The following research paper is a synthesis of study, exploration of ideas and thoughts, from a historical, sociological, anthropological and architectural perspective, regarding mental health, mental care, the psychiatric model in those structures and the demand for de-institutionalization and community psychiatry.
This research begins with an analysis of the state of confinement and discipline in the areas of disciplinary authority, analysed from a foucauldian perspective as well as the example of discipline of Jeremy Bentham's panoply plan, focusing on the history of mental health and mental care from antiquity to the 20th century. Next, we examine the birth and spatial settlement of asylum from the 16th century where asylums make their appearance in Europe, focusing on Erving Goffman's speech on the “total institutions” and the consequences of institutionalization progressing to the decline of asylum. Furthermore, I focus on the institutionalism in Greece, more specifically the psychiatric hospitals of Corfu Dromokaitio and Leros.
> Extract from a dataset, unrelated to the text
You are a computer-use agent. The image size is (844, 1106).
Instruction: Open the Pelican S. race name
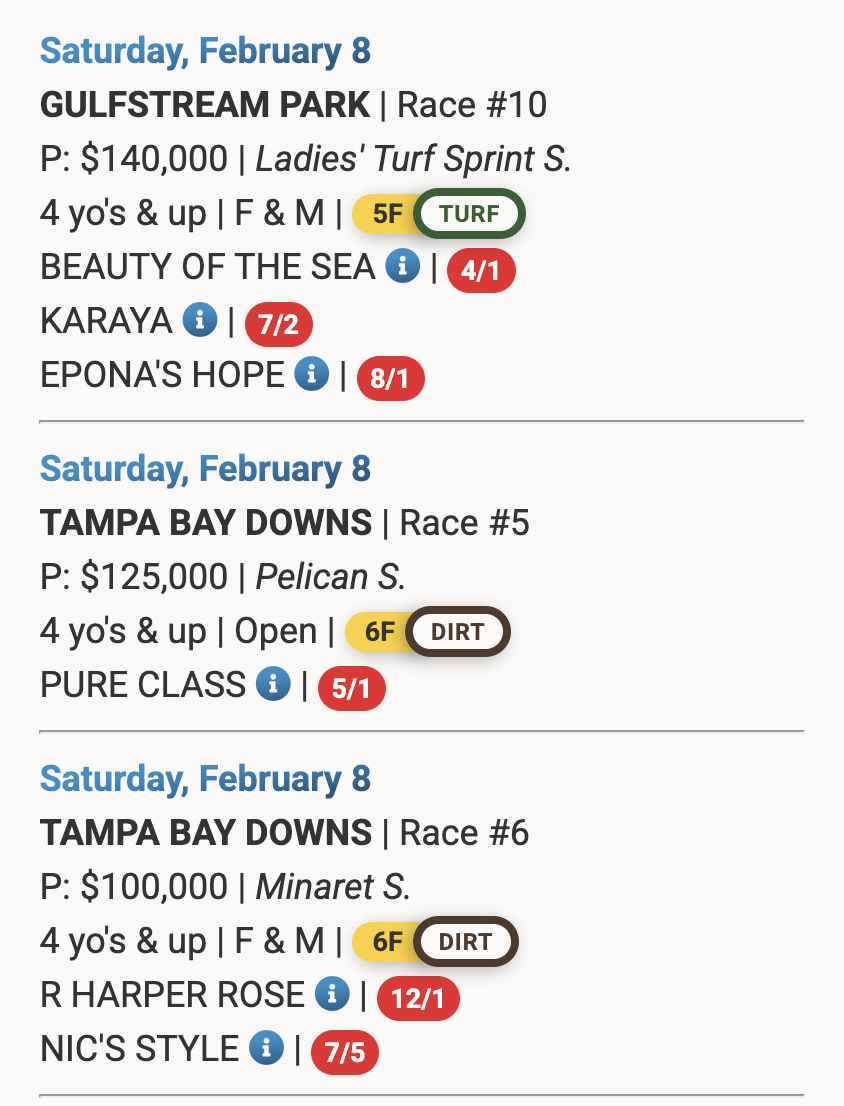coord(330,576)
Next I concentrate on the analysis of the antipsychiatric model of the 1960 and the steady stream of the civil rights movement which developed on the basis of reflection and the dominant questioning of the role of psychiatrists, the psychiatric care of the asylums and the institutional sociopolitical role of the science of dominant psychiatry. The result of these theories is the planning of reintegration into the community with intermediate out-institutional structures like mental health centers, day centers and protected apartments within the urban fabric. Finally, two model psychiatric structures (day centres) in Europe are listed as examples, with their exudative character as the main feature.